Latest figures from the ONS reveal that the economy shrank by 0.2% in the first three months of 2012.
This, coupled with the 0.3% decline in GDP recorded in the fourth quarter of 2011, means the UK is now in its first double-dip recession since 1975.
The construction industry suffered particularly poor growth, falling by 3%, while the output of the production industries decreased by 0.4%
Buoyed by recent surges in petrol sales, growth in the services sector (including retail), increased by 0.1%.
Speaking at Prime Minister’s Questions, David Cameron said the figures were ‘very, very disappointing’.
‘I don't seek to excuse them, I don't seek to try to explain them away,’ he added. ‘There is no complacency at all in this Government in dealing with what is a very tough situation, which frankly has just got tougher.’
However Labour's shadow Chancellor Ed Balls said: ‘David Cameron and George Osborne arrogantly and complacently dismissed people who warned of the risk of a double-dip recession and the country is now paying a very heavy price.

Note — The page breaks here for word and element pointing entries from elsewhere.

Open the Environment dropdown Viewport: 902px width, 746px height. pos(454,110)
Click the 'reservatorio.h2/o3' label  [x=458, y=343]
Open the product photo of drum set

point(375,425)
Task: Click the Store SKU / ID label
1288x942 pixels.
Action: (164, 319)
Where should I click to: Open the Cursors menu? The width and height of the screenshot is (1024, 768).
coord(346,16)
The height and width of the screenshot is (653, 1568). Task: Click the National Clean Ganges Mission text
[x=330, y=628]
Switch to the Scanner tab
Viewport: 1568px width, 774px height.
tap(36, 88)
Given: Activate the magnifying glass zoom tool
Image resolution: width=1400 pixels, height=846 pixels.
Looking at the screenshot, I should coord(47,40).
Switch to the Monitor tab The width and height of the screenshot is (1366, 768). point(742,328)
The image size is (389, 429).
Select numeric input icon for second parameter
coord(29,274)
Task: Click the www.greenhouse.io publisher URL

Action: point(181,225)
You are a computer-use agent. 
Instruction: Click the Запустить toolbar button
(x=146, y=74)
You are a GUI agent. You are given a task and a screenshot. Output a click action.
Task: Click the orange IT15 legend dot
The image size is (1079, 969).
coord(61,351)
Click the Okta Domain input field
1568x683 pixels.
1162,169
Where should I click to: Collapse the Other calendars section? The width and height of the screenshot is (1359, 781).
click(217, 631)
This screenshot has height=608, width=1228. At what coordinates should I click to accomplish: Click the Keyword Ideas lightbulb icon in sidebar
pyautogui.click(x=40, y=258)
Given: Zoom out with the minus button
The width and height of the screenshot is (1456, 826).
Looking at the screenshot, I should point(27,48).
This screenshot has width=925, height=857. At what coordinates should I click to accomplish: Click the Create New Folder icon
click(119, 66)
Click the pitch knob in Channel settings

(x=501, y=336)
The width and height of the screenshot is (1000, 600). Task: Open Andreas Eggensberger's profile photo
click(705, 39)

‘Their economic credibility is now in tatters.’
Yet David Kern, chief economist at the British Chambers of Commerce, commented; ‘These figures are at odds with the experiences of many UK businesses, which continue to operate with guarded optimism’.
Experts had previously predicted that the economy will continue to fluctuate this year, while some have warned that the extra bank holiday for the Queen's Diamond Jubilee could have a detrimental impact on growth in the current quarter.